Jen studied the rig schematics. The power grid. The environmental systems. Her domain.

“I can cut power to sections they’re patrolling. Force them to operate in the dark.”

“They’ll have flashlights.”

She shot him a side-eye that said she didn’t appreciate his skepticism. It reminded him of Sarah. His sister had the same look when someone questioned her judgment. Usually, right before she proved them wrong.

“But I know this rig in the dark. They don’t. And I can make it uncomfortable. Steam vents. Environmental controls. Nothing lethal, but enough to slow them down.”

Wyatt studied the layout, rolling one shoulder where the M4’s strap had been digging in. “How long does that buy us?”

“Five minutes of clear movement. Maybe ten if we’re lucky.”

“And the route?”

She traced a path with her finger. “The missile bay is on a separate ventilation system. We’ll need to use the service corridors.” She looked up at him briefly. “Fifteen minutes to reach the missile bay if we’re not interrupted.” She was already pulling up environmental controls, typing with the desperate speed of someone racing against a clock.

“And when we get there?

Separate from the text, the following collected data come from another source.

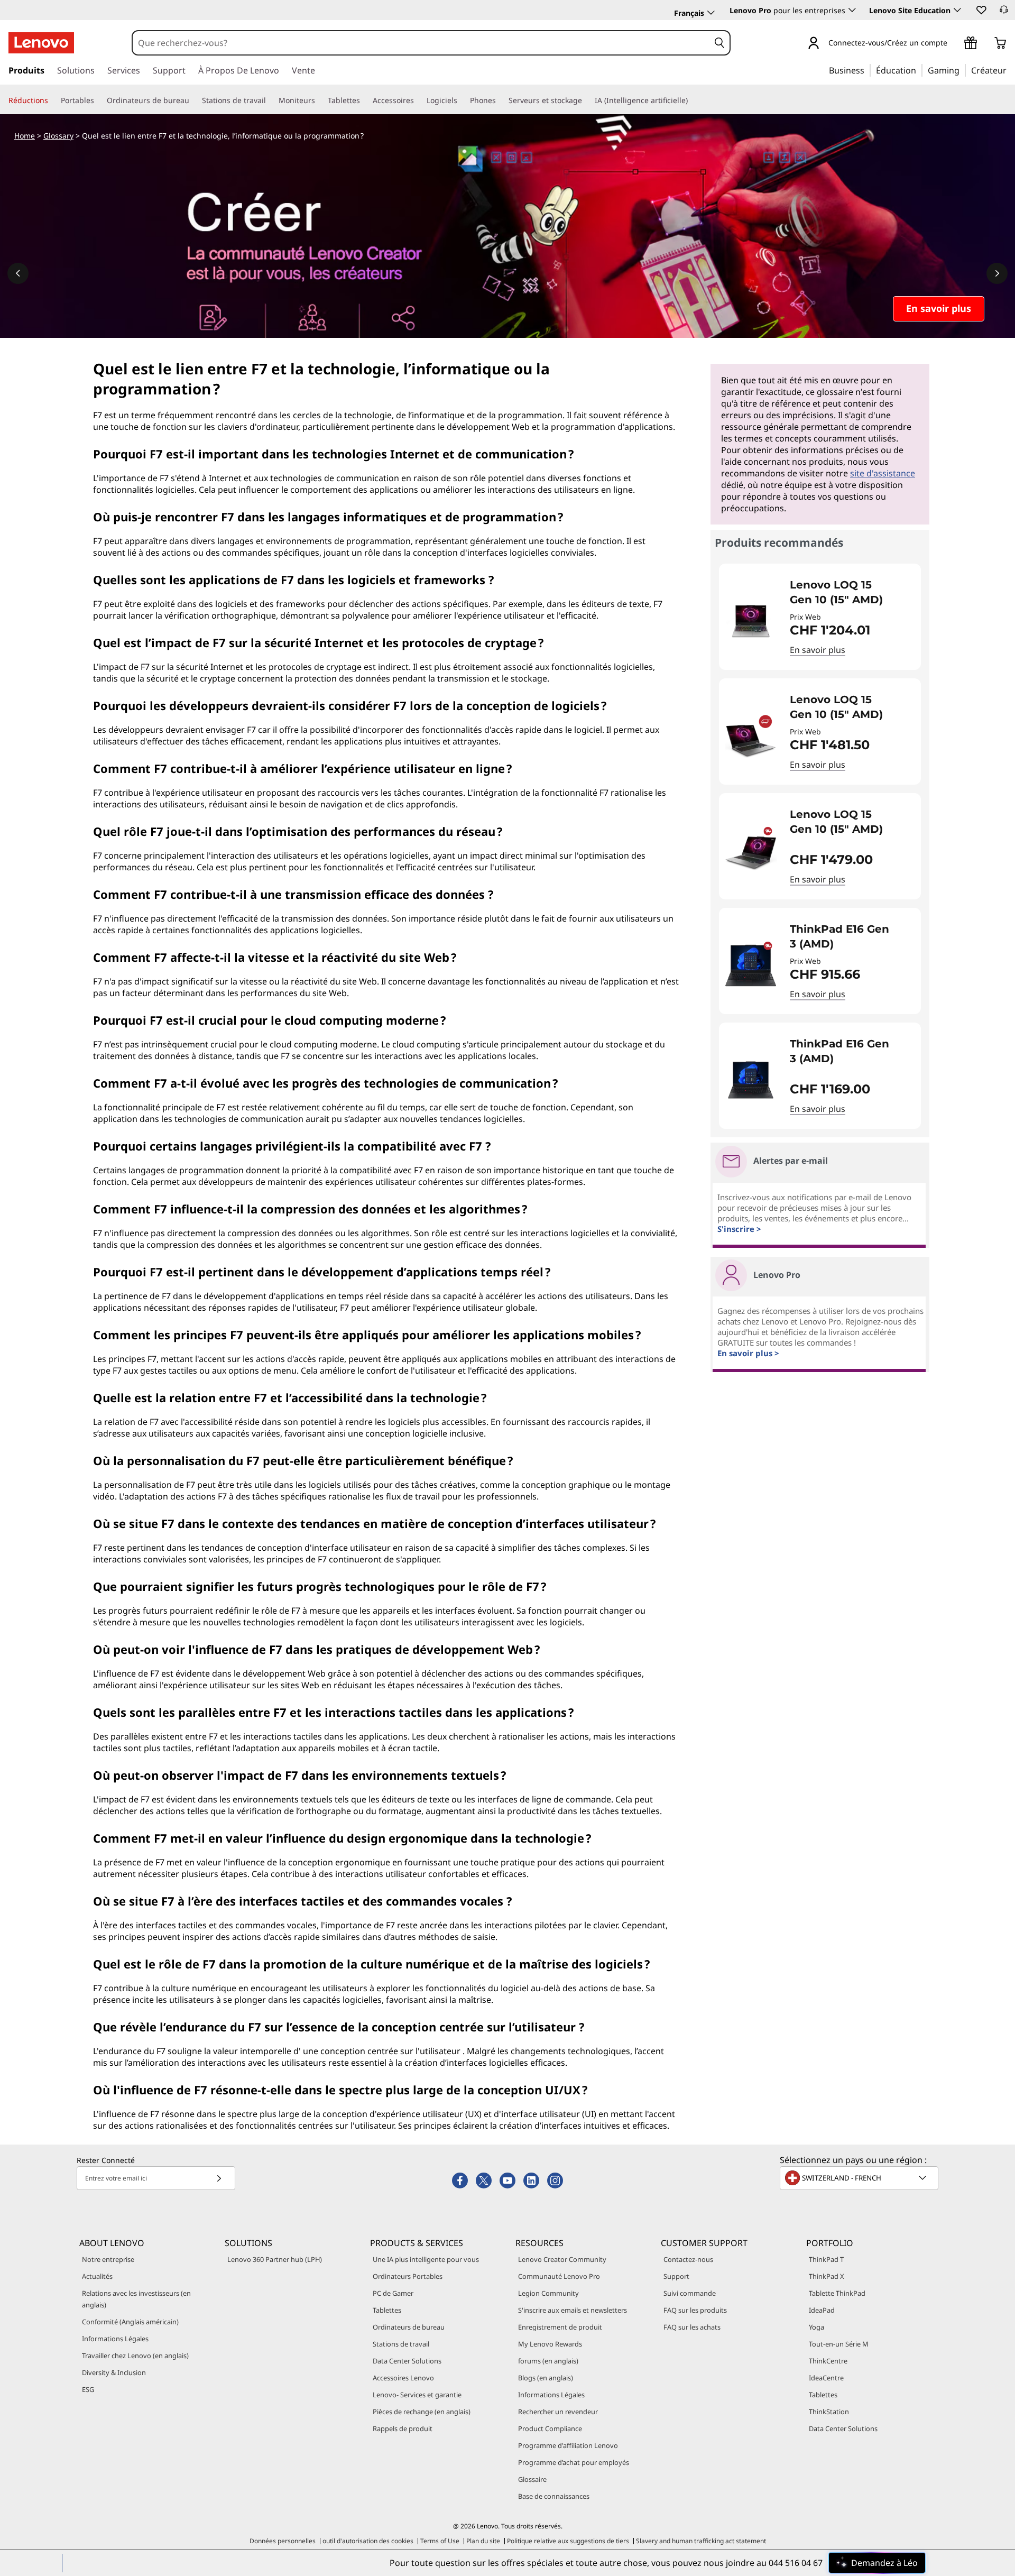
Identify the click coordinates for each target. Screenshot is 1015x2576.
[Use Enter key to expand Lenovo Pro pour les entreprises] (852, 10)
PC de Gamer (393, 2293)
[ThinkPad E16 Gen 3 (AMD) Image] (750, 965)
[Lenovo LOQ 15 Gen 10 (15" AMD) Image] (750, 621)
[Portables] (98, 100)
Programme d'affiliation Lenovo (568, 2445)
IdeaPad (822, 2310)
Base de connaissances (553, 2496)
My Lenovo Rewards (550, 2344)
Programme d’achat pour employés (573, 2462)
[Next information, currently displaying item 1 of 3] (997, 273)
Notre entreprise (108, 2259)
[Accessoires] (418, 100)
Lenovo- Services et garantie (417, 2394)
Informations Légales (115, 2338)
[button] (980, 9)
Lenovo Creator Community (562, 2259)
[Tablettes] (364, 100)
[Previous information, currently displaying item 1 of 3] (18, 273)
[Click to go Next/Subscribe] (219, 2178)
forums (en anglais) (548, 2361)
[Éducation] (919, 70)
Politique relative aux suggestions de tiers (568, 2540)
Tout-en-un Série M (839, 2344)
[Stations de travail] (270, 100)
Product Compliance (550, 2428)
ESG (88, 2389)
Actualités (97, 2276)
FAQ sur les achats (692, 2327)
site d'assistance (882, 473)
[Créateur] (1010, 70)
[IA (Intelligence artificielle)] (692, 100)
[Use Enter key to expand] (954, 43)
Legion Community (548, 2293)
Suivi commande (689, 2293)
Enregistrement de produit (560, 2327)
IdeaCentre (826, 2377)
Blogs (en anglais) (545, 2377)
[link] (1004, 12)
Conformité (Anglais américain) (130, 2321)
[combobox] (421, 43)
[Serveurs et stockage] (586, 100)
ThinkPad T (826, 2259)
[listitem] (820, 617)
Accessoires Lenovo (403, 2377)
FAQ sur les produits (695, 2310)
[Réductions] (52, 100)
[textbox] (860, 2178)
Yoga (816, 2327)
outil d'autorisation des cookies (367, 2540)
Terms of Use (439, 2540)
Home (24, 136)
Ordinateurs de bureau (409, 2327)
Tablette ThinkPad (837, 2293)
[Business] (867, 70)
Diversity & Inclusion (114, 2372)
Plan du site (483, 2540)
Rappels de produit (402, 2428)
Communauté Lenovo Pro (559, 2276)
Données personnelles (283, 2540)
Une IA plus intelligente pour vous (426, 2259)
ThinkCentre (828, 2361)
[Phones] (500, 100)
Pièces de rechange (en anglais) (421, 2411)
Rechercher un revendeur (558, 2411)
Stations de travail (401, 2344)
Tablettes (387, 2310)
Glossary (58, 136)
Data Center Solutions (407, 2361)
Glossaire (532, 2479)
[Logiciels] (461, 100)
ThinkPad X (826, 2276)
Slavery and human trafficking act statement (701, 2540)
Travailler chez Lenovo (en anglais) (135, 2355)
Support (676, 2276)
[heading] (848, 592)
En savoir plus (817, 650)
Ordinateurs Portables (407, 2276)
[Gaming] (962, 70)
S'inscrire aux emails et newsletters (572, 2310)
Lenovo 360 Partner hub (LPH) (274, 2259)
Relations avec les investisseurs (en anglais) (136, 2299)
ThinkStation (829, 2411)
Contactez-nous (688, 2259)
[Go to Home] (41, 42)
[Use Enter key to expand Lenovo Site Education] (957, 10)
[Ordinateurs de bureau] (193, 100)
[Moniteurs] (319, 100)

How do we get inside if they’re already at the door cutting through?”

She chewed on her lower lip as the last of her hope for a simple solution died. “There’s an auxiliary access—an engineering maintenance hatch on Seven’s exterior. We’d have to go outside again. In the rain. On exposed catwalks.”

With nowhere to hide and no margin for error.

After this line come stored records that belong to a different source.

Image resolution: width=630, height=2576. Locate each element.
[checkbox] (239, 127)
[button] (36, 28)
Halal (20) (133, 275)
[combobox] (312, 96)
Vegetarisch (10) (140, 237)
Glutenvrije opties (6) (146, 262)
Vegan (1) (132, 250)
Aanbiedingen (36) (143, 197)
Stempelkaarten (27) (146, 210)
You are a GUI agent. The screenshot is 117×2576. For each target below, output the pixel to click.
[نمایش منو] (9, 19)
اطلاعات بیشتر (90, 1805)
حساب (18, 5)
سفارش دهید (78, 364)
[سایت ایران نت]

“It’s that or wait for them to breach the main door.” Wyatt rechecked the security feed again. At the teams sweeping closer and the feed showing Caro trapped and waiting.

Three levels down. Through hostile territory. Out onto an exterior catwalk in freezing rain to save one engineer and lock down missiles that could end everything.

Every tactical instinct he had said this was a bad idea. That the smart play was to let Caro go, secure this position, wait for reinforcements.

But Jen wouldn’t do that. It was there in the set of her jaw. The way her hands had stopped shaking and gone steady with purpose.

She was going. With him or without him.

Which meant his responsibility now was keeping her alive through whatever came next. He holstered his radio.

His eyes met hers. “Let’s go get your engineer.”

11

The familiar weightof her tool belt settled around Jen’s hips—multi-tool, work knife, electrical tape, wire cutters. Things she understood. Things that made sense. Not like the sidearm she picked up next—cold and unfamiliar, it demanded a different confidence. She’d qualified with it during onboarding. But shooting paper targets wasn’t the same as stepping into a corridor where men with automatic weapons were actively hunting her.

She set the weapon down, then turned back to the console.

Her fingers flew across the power grid toggles and environmental overrides. She’d run these sequences a thousand times in drills, never imagining she’d use them to cover an escape from armed terrorists.

The warmth of the engineering control room pressed in around her. Wyatt stood three feet away, checking his weapons, and she was acutely aware of the space between them—had been for the last twenty minutes while they planned this insane exterior approach.

He was all hard lines and economy of movement, nothing wasted. The way he handled the gun as if it was an extension ofhim, his body as much a weapon as the steel in his hands. The back of her neck prickled with the memory of how he’d looked at her in the dark glass of the monitor earlier. Like he was cataloging her. Filing her away under some mental heading she couldn’t read.

Not now.

She forced her attention back to the screen.

“Cutting power to Decks 2 and 3 now.” She executed the command. “Steam vents opening in the primary corridors.”